Revisi ini di'claim' telah divalidasi oleh banyak pihak, dan dengan berbagai metode, termasuk dalam bentuk studi. 

Penolakan dan protes terus terjadi. Kita tidak tahu ini akan terjadi sampai kapan. 

Jangan dikira, cobaan hanya di UU KPK.  

Revisi Undang Undang KUHP telah pula diproses. Disebutkan oleh DPRRI bahwa RKUHP akan disahkan pada 24 September. 

Aliansi Jurnalis Indonesia (AJI) memerinci pasal-pasal yang berpotensi memperlemah demokrasi. Beberapa pasal itu, misalnya pasal 281 RKUHP tentang penghinaan terhadap pengadilan. Pasal ini dinilai berpotensi dapat memidanakan jurnalis dan media yang menulis putusan pengadilan. Abdul, wakil dari AJI menuntut agar DPR dan  pemerintah menyabut pasal 281 soal penghinaan terhadap pengadilan. Pasal itu dengan mudah bisa dipakai untuk menjerat jurnalis dan media yang selama ini kerap menulis soal putusan sidang dan jalannya peradilan. (CNN Indonesia, 16 September 2019). 

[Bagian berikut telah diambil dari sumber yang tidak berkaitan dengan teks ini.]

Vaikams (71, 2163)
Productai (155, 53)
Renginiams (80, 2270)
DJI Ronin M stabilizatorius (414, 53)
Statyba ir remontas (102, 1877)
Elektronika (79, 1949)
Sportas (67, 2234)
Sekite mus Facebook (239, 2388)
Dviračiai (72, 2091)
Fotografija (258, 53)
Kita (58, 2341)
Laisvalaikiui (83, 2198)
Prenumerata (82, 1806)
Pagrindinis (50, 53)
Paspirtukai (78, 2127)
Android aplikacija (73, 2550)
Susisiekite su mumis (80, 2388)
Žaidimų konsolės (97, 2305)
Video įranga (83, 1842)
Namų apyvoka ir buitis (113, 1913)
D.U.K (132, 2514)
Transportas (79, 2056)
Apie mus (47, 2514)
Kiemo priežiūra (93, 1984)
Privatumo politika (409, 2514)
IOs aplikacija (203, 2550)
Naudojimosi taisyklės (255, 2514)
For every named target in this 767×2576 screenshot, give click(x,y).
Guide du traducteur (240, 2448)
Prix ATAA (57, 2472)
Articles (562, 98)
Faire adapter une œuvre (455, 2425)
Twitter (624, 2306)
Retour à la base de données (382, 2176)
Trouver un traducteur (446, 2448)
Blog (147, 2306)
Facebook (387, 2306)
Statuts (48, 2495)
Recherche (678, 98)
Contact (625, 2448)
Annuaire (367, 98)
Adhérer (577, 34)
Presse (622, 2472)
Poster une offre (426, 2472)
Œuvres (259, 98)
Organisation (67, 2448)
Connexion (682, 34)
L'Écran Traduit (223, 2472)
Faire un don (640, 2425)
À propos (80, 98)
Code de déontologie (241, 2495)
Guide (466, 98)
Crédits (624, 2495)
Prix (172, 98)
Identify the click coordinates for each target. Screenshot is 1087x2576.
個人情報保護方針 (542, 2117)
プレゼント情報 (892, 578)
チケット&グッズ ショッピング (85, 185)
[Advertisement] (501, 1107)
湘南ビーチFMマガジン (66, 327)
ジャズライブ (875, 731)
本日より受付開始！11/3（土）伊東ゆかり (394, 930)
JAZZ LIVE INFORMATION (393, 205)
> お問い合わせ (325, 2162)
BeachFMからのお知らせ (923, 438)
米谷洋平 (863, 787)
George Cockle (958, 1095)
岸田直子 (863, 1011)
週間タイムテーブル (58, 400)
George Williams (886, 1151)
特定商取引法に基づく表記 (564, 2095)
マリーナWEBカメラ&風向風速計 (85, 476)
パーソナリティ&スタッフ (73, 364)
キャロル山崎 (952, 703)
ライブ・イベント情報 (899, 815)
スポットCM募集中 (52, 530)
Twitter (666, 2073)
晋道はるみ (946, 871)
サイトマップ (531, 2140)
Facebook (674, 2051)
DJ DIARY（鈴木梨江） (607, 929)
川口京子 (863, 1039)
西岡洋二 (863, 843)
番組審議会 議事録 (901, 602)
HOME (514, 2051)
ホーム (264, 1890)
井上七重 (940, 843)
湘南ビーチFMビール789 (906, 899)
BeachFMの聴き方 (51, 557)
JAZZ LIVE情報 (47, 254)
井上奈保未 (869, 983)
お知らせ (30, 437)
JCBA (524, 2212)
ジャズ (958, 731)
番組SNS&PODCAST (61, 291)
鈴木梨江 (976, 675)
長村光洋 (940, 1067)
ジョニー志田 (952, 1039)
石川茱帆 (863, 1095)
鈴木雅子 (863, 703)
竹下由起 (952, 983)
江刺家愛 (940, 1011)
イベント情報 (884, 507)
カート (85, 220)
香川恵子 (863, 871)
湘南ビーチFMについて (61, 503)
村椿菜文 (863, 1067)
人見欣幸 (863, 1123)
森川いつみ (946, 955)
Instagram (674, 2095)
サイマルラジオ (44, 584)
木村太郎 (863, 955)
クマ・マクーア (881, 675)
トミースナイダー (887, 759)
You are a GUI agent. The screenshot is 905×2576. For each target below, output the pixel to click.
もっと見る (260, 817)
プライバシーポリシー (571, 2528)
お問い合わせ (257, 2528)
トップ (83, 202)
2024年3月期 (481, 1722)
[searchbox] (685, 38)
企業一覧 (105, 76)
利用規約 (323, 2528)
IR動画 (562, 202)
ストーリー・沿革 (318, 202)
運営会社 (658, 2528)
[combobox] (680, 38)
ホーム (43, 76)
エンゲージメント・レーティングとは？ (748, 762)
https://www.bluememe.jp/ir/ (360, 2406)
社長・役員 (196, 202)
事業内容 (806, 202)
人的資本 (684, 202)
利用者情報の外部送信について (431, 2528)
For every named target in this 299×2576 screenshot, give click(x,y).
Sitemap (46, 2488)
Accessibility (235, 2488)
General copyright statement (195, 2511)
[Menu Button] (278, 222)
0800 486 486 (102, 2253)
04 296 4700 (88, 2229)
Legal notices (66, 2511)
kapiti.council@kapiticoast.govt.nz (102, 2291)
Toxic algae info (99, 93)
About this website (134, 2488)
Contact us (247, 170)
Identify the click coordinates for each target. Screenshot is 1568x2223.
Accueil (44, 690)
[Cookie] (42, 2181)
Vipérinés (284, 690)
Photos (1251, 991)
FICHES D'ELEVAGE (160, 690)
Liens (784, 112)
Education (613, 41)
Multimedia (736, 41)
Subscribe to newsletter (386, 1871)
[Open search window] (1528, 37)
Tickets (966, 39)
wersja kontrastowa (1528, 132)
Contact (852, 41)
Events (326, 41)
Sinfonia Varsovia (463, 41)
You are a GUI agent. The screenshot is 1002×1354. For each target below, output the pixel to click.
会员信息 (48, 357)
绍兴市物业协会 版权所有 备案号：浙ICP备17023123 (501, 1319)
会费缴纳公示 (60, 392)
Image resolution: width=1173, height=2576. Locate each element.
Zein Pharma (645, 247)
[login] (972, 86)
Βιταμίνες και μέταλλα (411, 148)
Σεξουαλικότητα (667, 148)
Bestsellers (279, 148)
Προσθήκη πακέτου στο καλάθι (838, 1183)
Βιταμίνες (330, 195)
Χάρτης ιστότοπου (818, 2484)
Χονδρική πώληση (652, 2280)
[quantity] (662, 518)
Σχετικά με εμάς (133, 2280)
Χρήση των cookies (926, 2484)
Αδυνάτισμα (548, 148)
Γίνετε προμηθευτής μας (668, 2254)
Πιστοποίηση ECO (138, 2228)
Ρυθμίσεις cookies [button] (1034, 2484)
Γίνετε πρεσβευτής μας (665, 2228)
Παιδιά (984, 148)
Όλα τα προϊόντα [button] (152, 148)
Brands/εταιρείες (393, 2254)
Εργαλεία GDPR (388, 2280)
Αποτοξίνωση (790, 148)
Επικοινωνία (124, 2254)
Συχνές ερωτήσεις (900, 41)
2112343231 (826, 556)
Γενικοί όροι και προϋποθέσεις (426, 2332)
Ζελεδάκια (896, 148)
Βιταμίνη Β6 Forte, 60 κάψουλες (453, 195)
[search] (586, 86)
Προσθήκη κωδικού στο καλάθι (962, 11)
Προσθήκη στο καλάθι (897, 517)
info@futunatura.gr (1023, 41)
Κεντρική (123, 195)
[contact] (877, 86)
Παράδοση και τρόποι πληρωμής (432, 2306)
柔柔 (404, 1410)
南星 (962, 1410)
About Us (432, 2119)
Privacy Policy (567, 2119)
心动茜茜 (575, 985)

Media mudah dibungkam bila memberi kritik terkait perilaku penegak hukum yang tak patuh undang undang. Masih terdapat 9 pasal lain yang berpotensi mengganjal demokrasi pada usulan revisi ini, termasuk diantaranya kriminalisasi hak privat warga. 

Revisi UU MD3.  Usulan revisi adalah termasuk, antara lain menambah jumlah ketua DPRRI dari 5 menjadi 10. Ini artinya hanya merupakan upaya pembagian (baca rayahan) kekuasaan.

Bayangkan, kita akan punya 3 orang Setnov, 3 Orang Fadlizon dan 3 orang Fahri Hasan. Anda boleh pilih 1 lagi. Bebas. 

Saya tak hendak mendiskusikan panjang lebar tentang melemahnya pilar demokrasi yang lain, baik itu lembaga eksekutif, mapun masyarakat sipil, termasuk media di dalamnya, karena saya telah menuliskannya pada bulan September ini. 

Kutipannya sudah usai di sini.